Activity
Your task is to give the entries back exactly, leaving nothing out.

Task input
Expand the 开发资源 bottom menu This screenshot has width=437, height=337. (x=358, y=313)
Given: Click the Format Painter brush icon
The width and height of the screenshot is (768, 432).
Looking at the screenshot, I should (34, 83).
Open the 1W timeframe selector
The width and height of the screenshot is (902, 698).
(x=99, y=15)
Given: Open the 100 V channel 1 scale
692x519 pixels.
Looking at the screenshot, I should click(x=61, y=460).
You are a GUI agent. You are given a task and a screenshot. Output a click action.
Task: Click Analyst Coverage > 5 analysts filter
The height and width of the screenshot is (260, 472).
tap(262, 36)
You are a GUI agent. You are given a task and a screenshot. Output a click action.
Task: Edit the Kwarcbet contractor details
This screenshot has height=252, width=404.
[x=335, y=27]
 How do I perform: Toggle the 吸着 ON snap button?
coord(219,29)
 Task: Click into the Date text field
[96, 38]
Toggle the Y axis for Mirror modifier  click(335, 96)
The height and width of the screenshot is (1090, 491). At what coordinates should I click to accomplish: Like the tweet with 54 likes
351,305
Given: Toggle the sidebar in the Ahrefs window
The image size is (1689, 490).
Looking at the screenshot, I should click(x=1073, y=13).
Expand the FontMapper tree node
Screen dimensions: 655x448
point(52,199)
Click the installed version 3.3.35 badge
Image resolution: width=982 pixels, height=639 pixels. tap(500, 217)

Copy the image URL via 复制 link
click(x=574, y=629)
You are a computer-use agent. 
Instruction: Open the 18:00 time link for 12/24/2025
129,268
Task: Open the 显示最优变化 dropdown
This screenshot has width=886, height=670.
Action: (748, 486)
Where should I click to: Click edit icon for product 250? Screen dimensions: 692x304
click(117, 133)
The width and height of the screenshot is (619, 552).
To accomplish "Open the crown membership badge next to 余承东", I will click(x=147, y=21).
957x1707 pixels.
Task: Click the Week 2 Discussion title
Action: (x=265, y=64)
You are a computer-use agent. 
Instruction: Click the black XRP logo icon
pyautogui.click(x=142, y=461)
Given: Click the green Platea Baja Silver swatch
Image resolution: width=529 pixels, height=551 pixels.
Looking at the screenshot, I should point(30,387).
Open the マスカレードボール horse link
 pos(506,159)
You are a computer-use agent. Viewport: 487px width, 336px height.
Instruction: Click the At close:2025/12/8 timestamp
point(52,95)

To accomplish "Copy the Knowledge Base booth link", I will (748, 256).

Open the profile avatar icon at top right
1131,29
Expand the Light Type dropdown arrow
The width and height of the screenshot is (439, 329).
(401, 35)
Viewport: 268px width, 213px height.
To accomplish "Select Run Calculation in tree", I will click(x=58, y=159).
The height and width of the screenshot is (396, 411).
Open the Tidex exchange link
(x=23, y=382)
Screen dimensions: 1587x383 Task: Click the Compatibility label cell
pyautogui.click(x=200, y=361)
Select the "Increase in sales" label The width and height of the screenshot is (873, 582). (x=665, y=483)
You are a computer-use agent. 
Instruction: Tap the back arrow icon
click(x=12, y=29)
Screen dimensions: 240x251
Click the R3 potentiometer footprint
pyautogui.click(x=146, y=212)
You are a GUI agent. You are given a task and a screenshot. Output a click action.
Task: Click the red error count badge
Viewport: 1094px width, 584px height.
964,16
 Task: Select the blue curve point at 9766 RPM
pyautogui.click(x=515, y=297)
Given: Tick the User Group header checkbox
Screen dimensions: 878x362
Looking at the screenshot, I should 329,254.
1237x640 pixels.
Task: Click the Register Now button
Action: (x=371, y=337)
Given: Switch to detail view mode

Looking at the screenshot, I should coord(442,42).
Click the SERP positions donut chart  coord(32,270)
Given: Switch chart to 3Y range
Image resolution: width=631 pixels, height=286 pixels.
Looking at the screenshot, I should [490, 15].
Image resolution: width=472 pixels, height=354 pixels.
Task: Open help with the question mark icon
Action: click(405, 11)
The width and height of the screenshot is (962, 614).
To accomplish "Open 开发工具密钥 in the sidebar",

Output below
Expand the 开发资源 bottom menu This screenshot has width=437, height=337. (x=358, y=313)
Given: Click the Format Painter brush icon
The width and height of the screenshot is (768, 432).
Looking at the screenshot, I should (34, 83).
Open the 1W timeframe selector
The width and height of the screenshot is (902, 698).
(x=99, y=15)
Given: Open the 100 V channel 1 scale
692x519 pixels.
Looking at the screenshot, I should click(x=61, y=460).
You are a GUI agent. You are given a task and a screenshot. Output a click action.
Task: Click Analyst Coverage > 5 analysts filter
The height and width of the screenshot is (260, 472).
tap(262, 36)
You are a GUI agent. You are given a task and a screenshot. Output a click action.
Task: Edit the Kwarcbet contractor details
This screenshot has height=252, width=404.
[x=335, y=27]
 How do I perform: Toggle the 吸着 ON snap button?
coord(219,29)
 Task: Click into the Date text field
[96, 38]
Toggle the Y axis for Mirror modifier  click(335, 96)
The height and width of the screenshot is (1090, 491). At what coordinates should I click to accomplish: Like the tweet with 54 likes
351,305
Given: Toggle the sidebar in the Ahrefs window
The image size is (1689, 490).
Looking at the screenshot, I should click(x=1073, y=13).
Expand the FontMapper tree node
Screen dimensions: 655x448
point(52,199)
Click the installed version 3.3.35 badge
Image resolution: width=982 pixels, height=639 pixels. tap(500, 217)

Copy the image URL via 复制 link
click(x=574, y=629)
You are a computer-use agent. 
Instruction: Open the 18:00 time link for 12/24/2025
129,268
Task: Open the 显示最优变化 dropdown
This screenshot has width=886, height=670.
Action: (748, 486)
Where should I click to: Click edit icon for product 250? Screen dimensions: 692x304
click(117, 133)
The width and height of the screenshot is (619, 552).
To accomplish "Open the crown membership badge next to 余承东", I will click(x=147, y=21).
957x1707 pixels.
Task: Click the Week 2 Discussion title
Action: (x=265, y=64)
You are a computer-use agent. 
Instruction: Click the black XRP logo icon
pyautogui.click(x=142, y=461)
Given: Click the green Platea Baja Silver swatch
Image resolution: width=529 pixels, height=551 pixels.
Looking at the screenshot, I should point(30,387).
Open the マスカレードボール horse link
 pos(506,159)
You are a computer-use agent. Viewport: 487px width, 336px height.
Instruction: Click the At close:2025/12/8 timestamp
point(52,95)

To accomplish "Copy the Knowledge Base booth link", I will (748, 256).

Open the profile avatar icon at top right
1131,29
Expand the Light Type dropdown arrow
The width and height of the screenshot is (439, 329).
(401, 35)
Viewport: 268px width, 213px height.
To accomplish "Select Run Calculation in tree", I will click(x=58, y=159).
The height and width of the screenshot is (396, 411).
Open the Tidex exchange link
(x=23, y=382)
Screen dimensions: 1587x383 Task: Click the Compatibility label cell
pyautogui.click(x=200, y=361)
Select the "Increase in sales" label The width and height of the screenshot is (873, 582). (x=665, y=483)
You are a computer-use agent. 
Instruction: Tap the back arrow icon
click(x=12, y=29)
Screen dimensions: 240x251
Click the R3 potentiometer footprint
pyautogui.click(x=146, y=212)
You are a GUI agent. You are given a task and a screenshot. Output a click action.
Task: Click the red error count badge
Viewport: 1094px width, 584px height.
964,16
 Task: Select the blue curve point at 9766 RPM
pyautogui.click(x=515, y=297)
Given: Tick the User Group header checkbox
Screen dimensions: 878x362
Looking at the screenshot, I should 329,254.
1237x640 pixels.
Task: Click the Register Now button
Action: (x=371, y=337)
Given: Switch to detail view mode

Looking at the screenshot, I should coord(442,42).
Click the SERP positions donut chart  coord(32,270)
Given: Switch chart to 3Y range
Image resolution: width=631 pixels, height=286 pixels.
Looking at the screenshot, I should [490, 15].
Image resolution: width=472 pixels, height=354 pixels.
Task: Open help with the question mark icon
Action: click(405, 11)
The width and height of the screenshot is (962, 614).
To accomplish "Open 开发工具密钥 in the sidebar",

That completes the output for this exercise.